- Try it:
From the data that follows, print exactly the lines starting at the one containing "Select the Hostname" and ending at the one containing "Task: Select the 5日 range tab"; include both of them and nothing more.

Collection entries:
Content starts

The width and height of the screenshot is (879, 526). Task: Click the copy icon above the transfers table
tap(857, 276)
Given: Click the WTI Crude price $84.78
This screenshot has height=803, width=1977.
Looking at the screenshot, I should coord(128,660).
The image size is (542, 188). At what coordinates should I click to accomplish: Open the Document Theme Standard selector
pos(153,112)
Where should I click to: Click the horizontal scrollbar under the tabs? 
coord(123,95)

Content ends
Content starts

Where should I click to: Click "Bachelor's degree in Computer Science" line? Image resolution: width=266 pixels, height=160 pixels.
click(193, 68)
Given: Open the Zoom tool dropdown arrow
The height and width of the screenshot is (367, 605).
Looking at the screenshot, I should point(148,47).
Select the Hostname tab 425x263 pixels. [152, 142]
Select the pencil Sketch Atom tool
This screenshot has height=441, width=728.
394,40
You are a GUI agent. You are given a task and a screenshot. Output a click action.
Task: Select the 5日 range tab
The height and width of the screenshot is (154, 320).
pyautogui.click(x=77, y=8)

Content ends
Content starts

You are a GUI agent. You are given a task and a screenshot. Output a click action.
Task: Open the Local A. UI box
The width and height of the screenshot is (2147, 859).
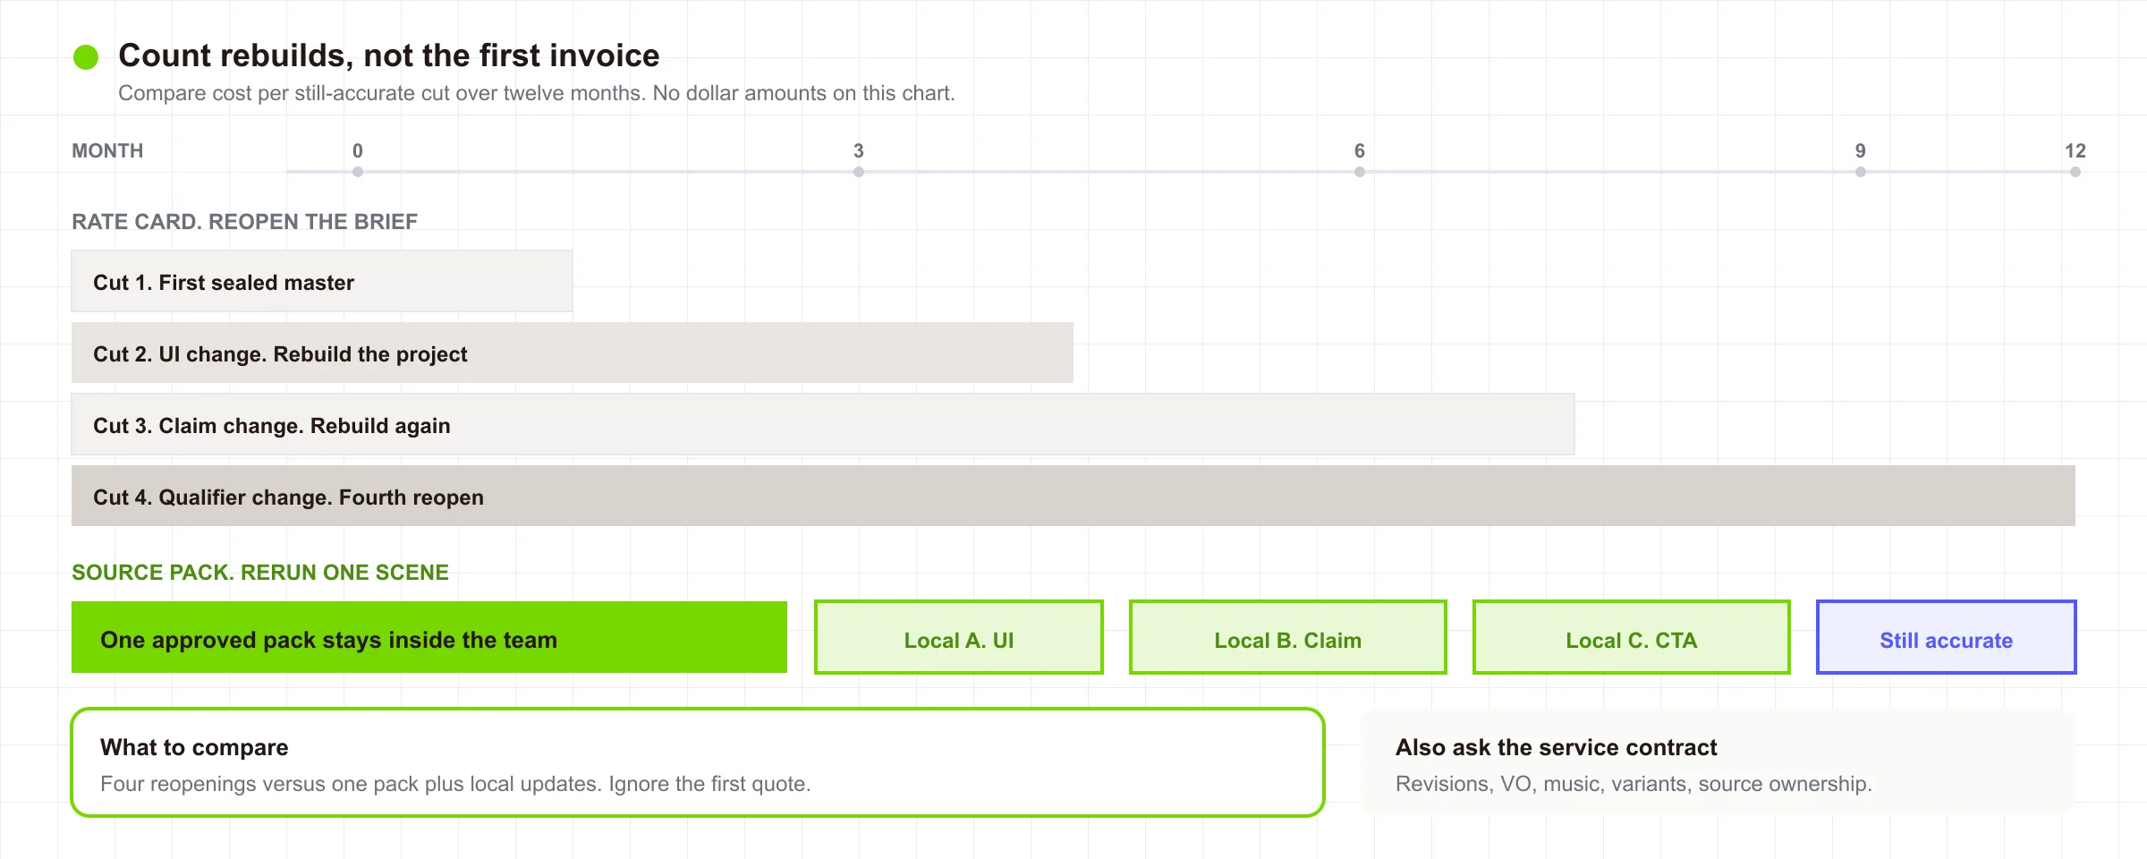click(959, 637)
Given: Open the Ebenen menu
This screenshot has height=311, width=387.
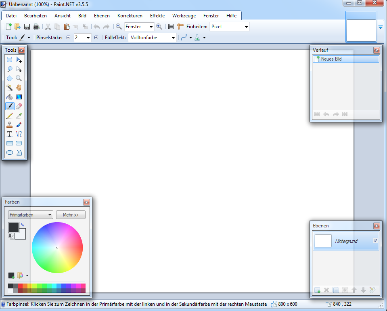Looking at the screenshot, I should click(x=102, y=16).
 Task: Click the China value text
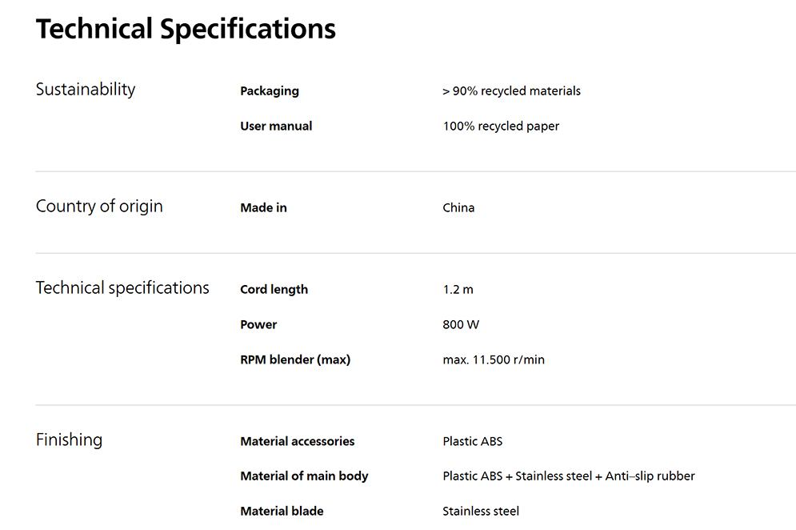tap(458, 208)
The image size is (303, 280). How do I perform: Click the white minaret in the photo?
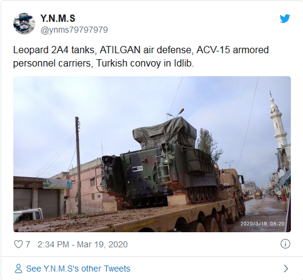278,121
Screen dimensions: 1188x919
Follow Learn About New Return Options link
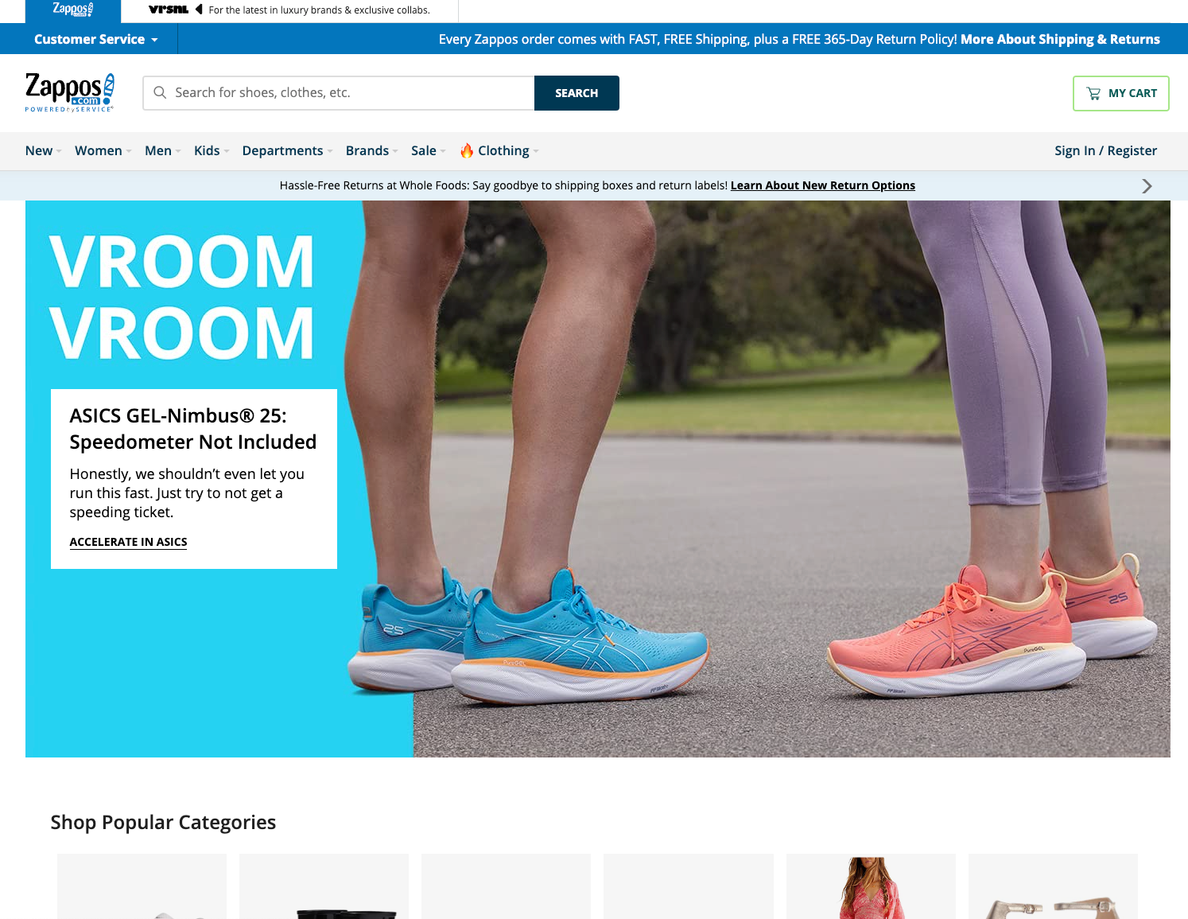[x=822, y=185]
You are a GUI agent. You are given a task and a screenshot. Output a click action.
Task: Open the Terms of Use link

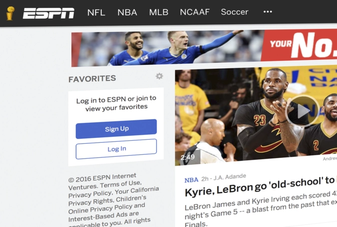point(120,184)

Content ends

- Solution below:
Select the Hostname tab 425x263 pixels. [152, 142]
Select the pencil Sketch Atom tool
This screenshot has height=441, width=728.
394,40
You are a GUI agent. You are given a task and a screenshot. Output a click action.
Task: Select the 5日 range tab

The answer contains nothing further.